(Qorpo Santo - por Edu Oliveira)
UM
CREDOR DA FAZENDA NACIONAL
Qorpo-Santo
PERSONAGENS:
Credor
Porteiro
Um Major
Um Contínuo
Empregados da repartição
Outro credor
Leopoldino ,Contador
Chefe de secção
Sr. Barbosa
ATO PRIMEIRO
UM CREDOR – (entrando em uma repartição pública; para o Porteiro)
– Está o Sr.
Inspetor?
PORTEIRO – Está; mas não se lhe pode agora falar.
CREDOR – Por quê?
PORTEIRO – Está muito ocupado!
CREDOR – Em quê?
PORTEIRO – Tem gente aí com ele.
CREDOR – Quem é?
PORTEIRO – Um Major!
CREDOR – Demorar-se-á muito?
PORTEIRO – Ignoro.
CREDOR – Pois diga-lhe que lhe quero falar!
PORTEIRO – Não posso ir lá agora.
CREDOR – Quantas horas estarei eu aqui à espera que o Sr.
Major saia para que eu entre!
(Passeia)
.(O MAJOR, saindo e encontrando-se com o Credor.)
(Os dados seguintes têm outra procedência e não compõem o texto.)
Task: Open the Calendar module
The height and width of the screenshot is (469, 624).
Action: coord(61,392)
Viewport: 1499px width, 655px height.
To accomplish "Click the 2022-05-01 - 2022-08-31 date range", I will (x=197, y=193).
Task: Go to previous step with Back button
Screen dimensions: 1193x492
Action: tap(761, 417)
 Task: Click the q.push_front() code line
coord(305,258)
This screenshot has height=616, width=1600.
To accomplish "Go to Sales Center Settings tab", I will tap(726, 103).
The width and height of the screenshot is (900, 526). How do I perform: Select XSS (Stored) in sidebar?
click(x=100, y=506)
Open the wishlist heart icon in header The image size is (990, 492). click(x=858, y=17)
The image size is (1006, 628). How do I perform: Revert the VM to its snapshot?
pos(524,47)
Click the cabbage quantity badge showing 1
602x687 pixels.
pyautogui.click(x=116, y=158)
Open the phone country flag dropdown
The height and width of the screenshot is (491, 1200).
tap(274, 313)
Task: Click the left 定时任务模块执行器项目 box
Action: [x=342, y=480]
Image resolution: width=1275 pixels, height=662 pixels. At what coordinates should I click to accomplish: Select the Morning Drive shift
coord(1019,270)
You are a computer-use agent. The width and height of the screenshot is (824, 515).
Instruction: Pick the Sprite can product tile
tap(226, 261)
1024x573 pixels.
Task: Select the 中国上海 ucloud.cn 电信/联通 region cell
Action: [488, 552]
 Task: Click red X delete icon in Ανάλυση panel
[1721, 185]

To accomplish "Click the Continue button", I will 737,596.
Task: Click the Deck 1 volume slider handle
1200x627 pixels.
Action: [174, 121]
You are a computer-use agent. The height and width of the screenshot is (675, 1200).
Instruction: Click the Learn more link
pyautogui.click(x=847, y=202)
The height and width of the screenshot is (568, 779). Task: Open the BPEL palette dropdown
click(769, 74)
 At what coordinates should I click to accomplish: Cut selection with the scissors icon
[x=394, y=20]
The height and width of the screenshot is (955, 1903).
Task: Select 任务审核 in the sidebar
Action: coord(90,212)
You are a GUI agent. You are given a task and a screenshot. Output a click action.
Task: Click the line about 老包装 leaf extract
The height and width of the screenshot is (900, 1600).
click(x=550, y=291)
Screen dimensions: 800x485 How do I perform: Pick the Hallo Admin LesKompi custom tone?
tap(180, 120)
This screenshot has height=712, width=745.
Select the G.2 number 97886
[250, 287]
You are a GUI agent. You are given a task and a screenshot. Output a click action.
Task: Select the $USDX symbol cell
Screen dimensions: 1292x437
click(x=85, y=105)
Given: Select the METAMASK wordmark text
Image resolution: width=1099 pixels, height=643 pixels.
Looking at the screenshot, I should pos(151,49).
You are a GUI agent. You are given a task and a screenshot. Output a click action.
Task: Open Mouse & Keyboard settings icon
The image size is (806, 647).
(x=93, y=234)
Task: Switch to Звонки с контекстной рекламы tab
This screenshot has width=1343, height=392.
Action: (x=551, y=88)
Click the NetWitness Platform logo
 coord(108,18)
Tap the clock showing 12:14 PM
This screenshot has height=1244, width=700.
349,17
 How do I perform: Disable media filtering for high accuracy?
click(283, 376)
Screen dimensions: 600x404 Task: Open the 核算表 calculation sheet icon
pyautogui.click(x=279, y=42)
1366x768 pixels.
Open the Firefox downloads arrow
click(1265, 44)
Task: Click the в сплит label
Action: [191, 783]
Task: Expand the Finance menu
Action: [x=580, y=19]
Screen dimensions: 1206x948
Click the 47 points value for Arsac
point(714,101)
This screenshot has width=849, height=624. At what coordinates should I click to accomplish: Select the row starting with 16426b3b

CREDOR (para o MAJOR) – Oh! O Sr. por aqui! Julgava-o quem sabe onde! Disseram-me que tinha
ido para Rio Pardo há dias!
MAJOR – Tenho tido aqui numerosos afazeres, por isso não
sei quando irei.
CREDOR – Fique certo que sinto o mais vivo prazer em vê-lo
no gozo da mais perfeita
saúde.
MAJOR – Onde é aqui a tesouraria?
CREDOR – Na Tesouraria estamos; mas o Tesoureiro está lá
embaixo.
PORTEIRO – Lá, não; lá está o pagador!
CREDOR – Ah! Então é cá em cima; porém nos fundos; creio que
na última sala.
MAJOR – Então para lá vou. (Segue.)
CREDOR – Agora entro eu. (Dirigindo-se à repartição.)
PORTEIRO – Está lá o Sr. Leopoldino Contador!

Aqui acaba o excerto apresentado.